→ **Prompt**
Your answer should hold every line of the records below that contains the string "Given".

START Records provided

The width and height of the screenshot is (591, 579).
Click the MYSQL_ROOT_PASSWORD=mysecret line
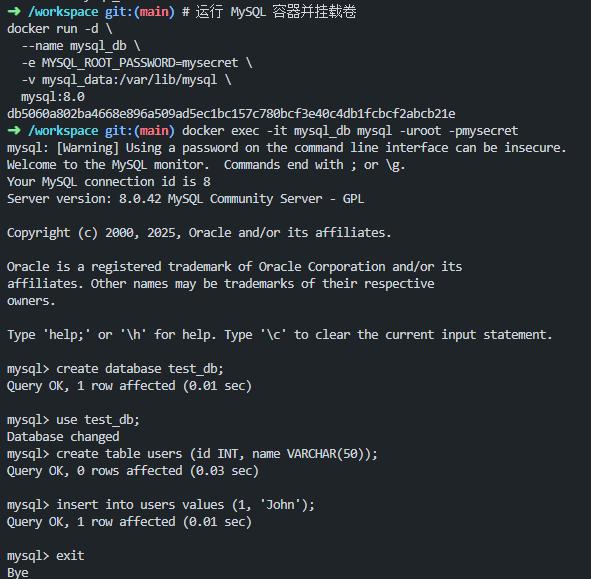coord(136,63)
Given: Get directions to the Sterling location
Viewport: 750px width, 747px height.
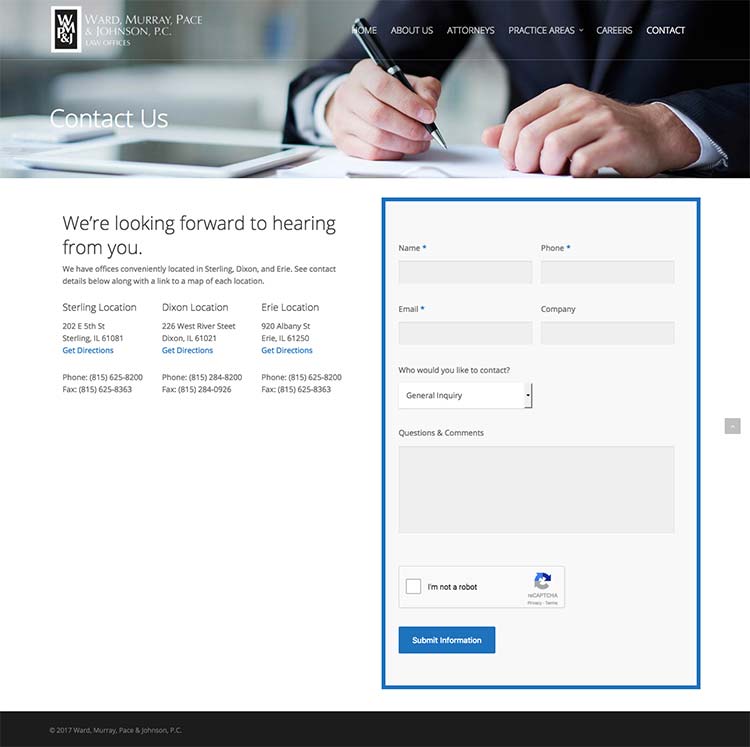Looking at the screenshot, I should point(88,351).
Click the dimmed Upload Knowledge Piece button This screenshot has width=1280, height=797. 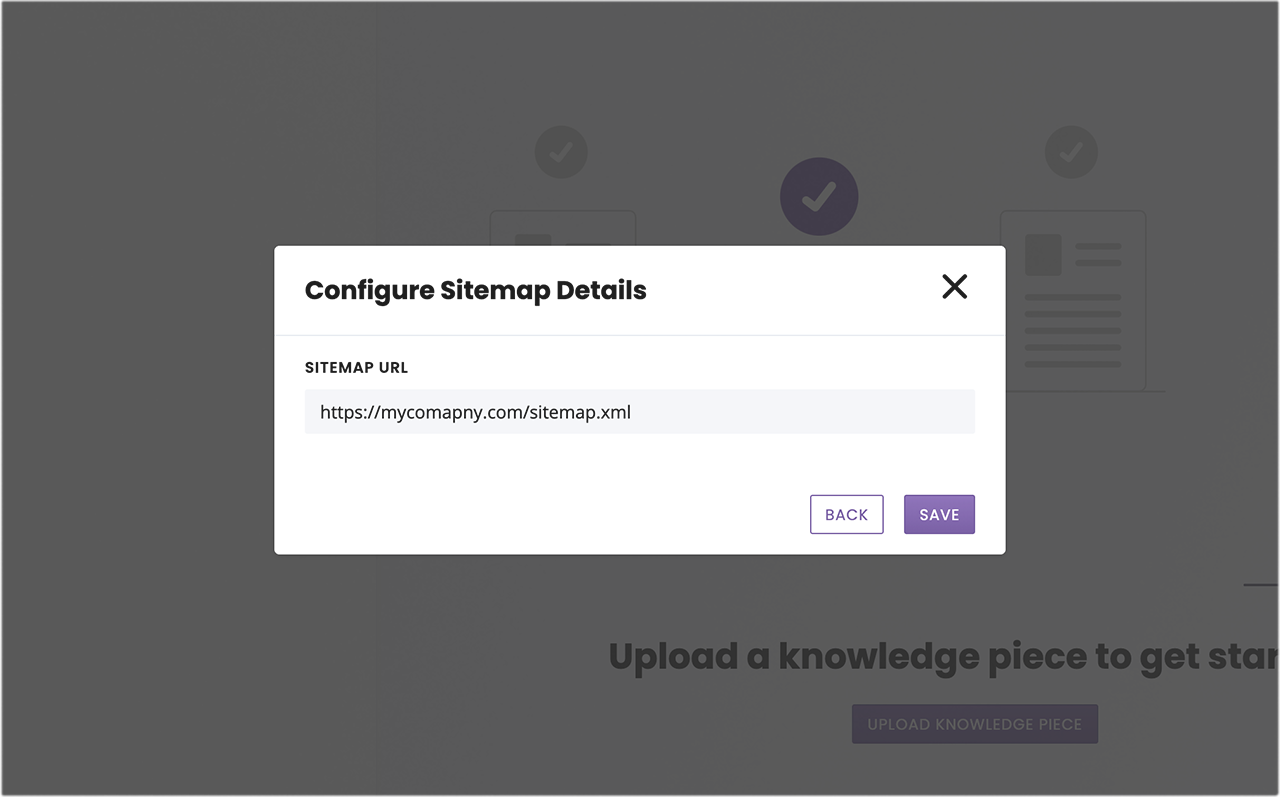click(975, 724)
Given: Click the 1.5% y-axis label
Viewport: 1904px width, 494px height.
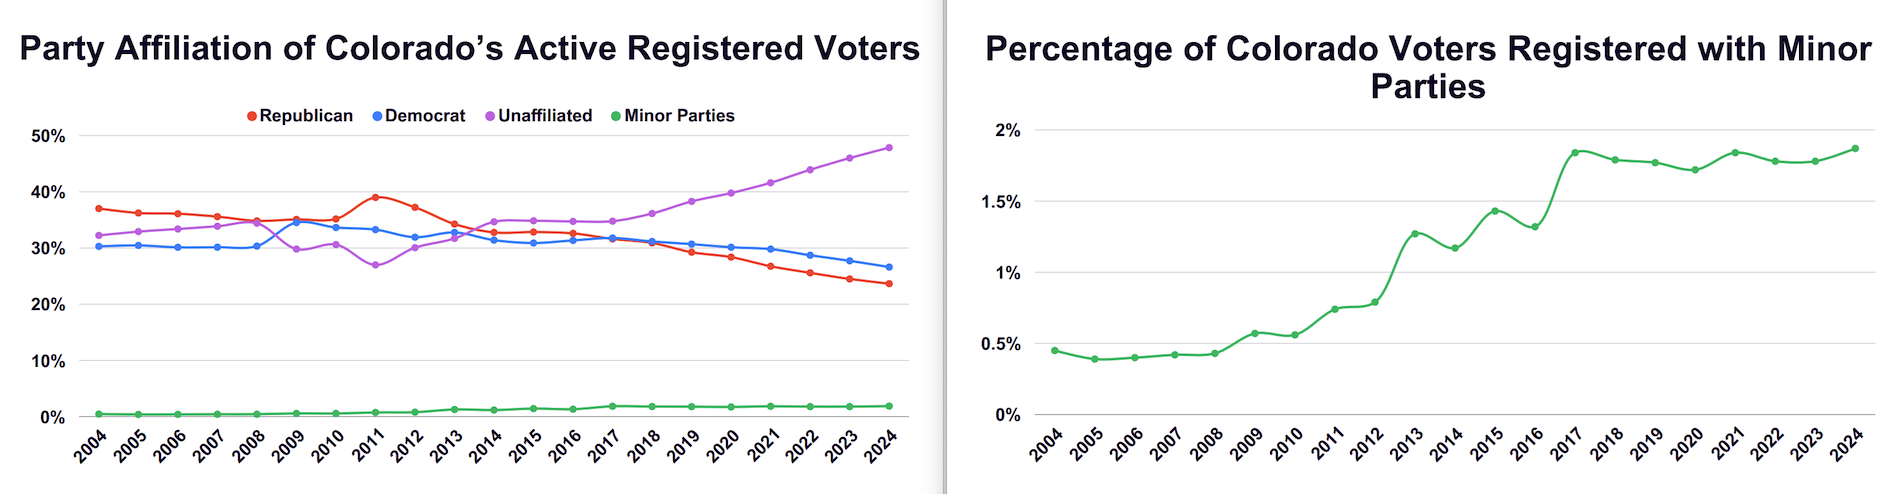Looking at the screenshot, I should coord(1000,202).
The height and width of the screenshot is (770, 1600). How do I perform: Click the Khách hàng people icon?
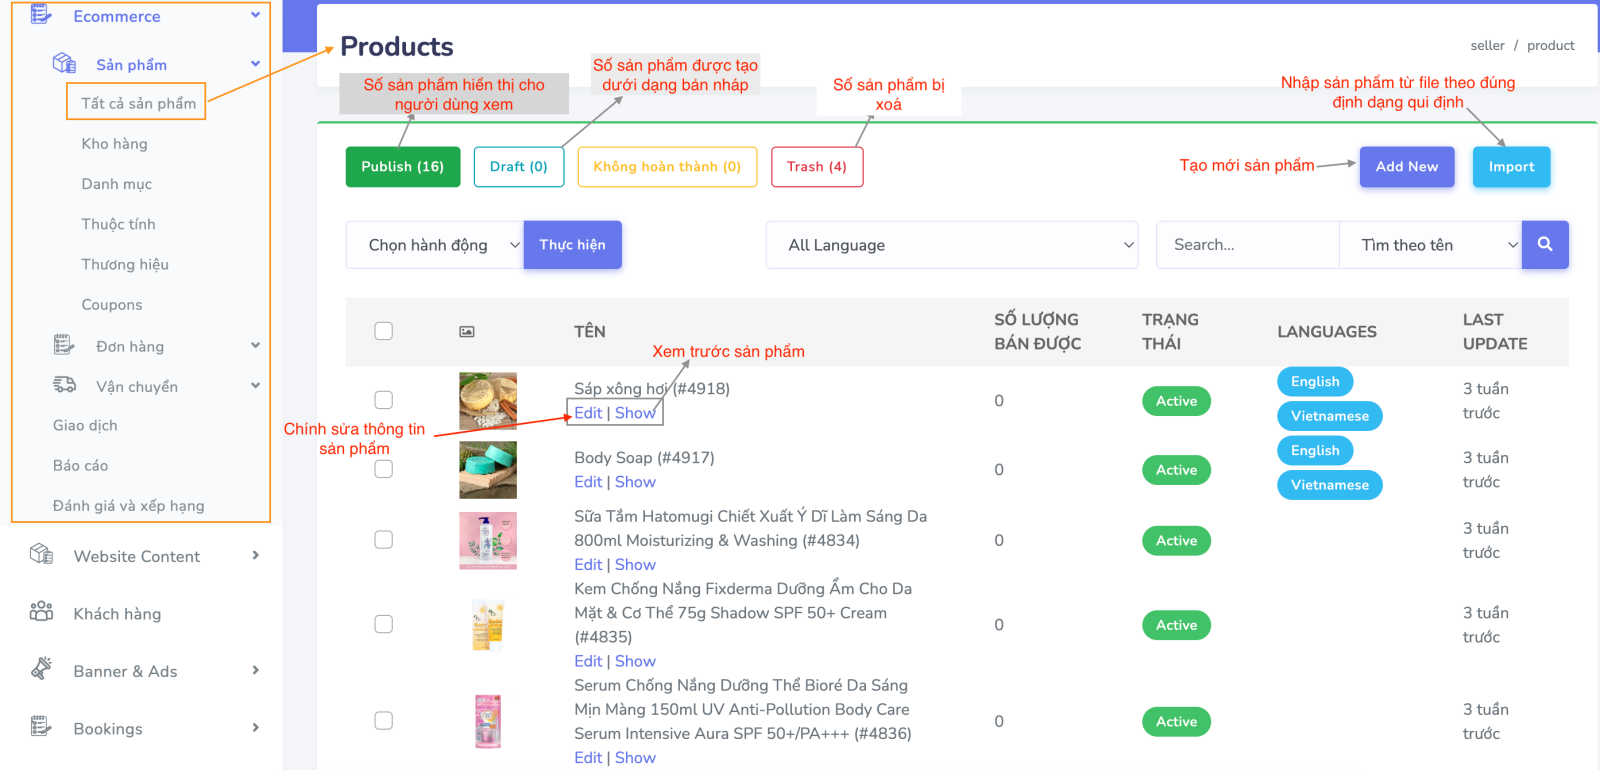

END Records provided

→ **Task solution**
Given: Get directions to the Sterling location
Given: Click the 1.5% y-axis label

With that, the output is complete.